Examples of Plugins I often use are DOMPdf and HTMLPurifier. I place the nested project folder in the system-level Plugins and, that's right, plug a massive project into CI to extend it with a functionality akin to that offered by core CI classes.

2. Helpers

I use helpers just like CI intended. Typically just a few functions in a single file. Typically used for custom formatting in and across views. A recent example would be a forum_helper with time returned in plain language and search words highlighted, both helpful formatting functions repeated in views.

Now, these are two entirely different things in my mind. Even if a call to htmlpurify() may be construed as a one-trick pony, and thus no more or less than a helper, it comes with enough amazing and speedy baggage to make that pony employee of the month at the Pony Express.

Remember, also, that Plugins like HTMLPurifier even have their own internal cache (optional, ok, but a def. pluss). While it does not really matter what we call things and where we place them, as long as we can make them work, there is a logic and usefulness to working with meaningful structures - exemplified by familiar things like MVC.

Plugins made some sense. Now that sense is lost in the increased clutter of Helpers.

I am not offering my 2 cents for their return here. But I feel that the differences are worth thinking about.
#2

[eluser]Phil Sturgeon[/eluser]
I am glad to see the back of plugins as they were not all that different from helpers and just confused new users. With the word plugin being used so often to mean something like "widgets" or "template parser blocks" this was getting even more confusing when trying to make any sort of open-source project.

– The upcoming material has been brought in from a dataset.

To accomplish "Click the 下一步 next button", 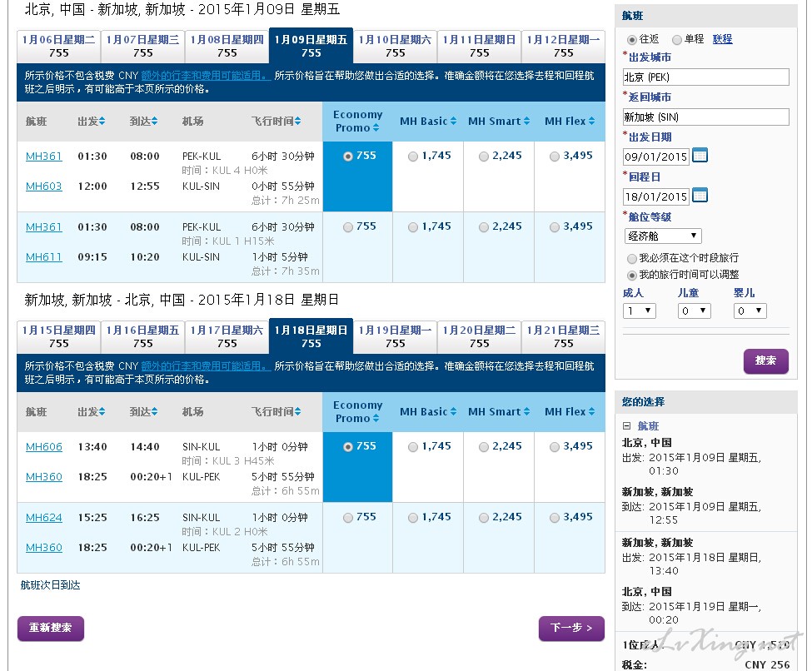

Is there a problem with just putting them in a helper file? Now a helper can be a list of functions or a function with a class. No reason to distinguish between the two really.

Wrap with function_exists() or class_exists() and you can even override helper classes.
#3

[eluser]Crimp[/eluser]
My point, and the difference, relates primarily to the "weight" of dependencies and thus meaningful organization of CI. I know how to make it work either way. That's not the issue.

A Helper with an internal cache at the same order as get_clickable_smileys()? Your eyebrow is not raised, a little?
#4

[eluser]Phil Sturgeon[/eluser]
That would raise my eyebrow whether it was a helper or a plugin. That to me may well be better off as a Smiley library. Or a helper function that calls a Cache library.
#5

[eluser]Crimp[/eluser]
I'll clarify:

When I refer to an internal cache, I talk specifically about HTMLPurifier to exemplify that some of today's plugins are far removed from the helpers. It is obviously not practical, and utterly pointless, to start caching its deifnitions elsewhere because with such a plugin you, well, plug and play. Those are the key words.

This organizational aspect of development with CI seems to have been forgotten in the process of cleaning up the folder hierarchy.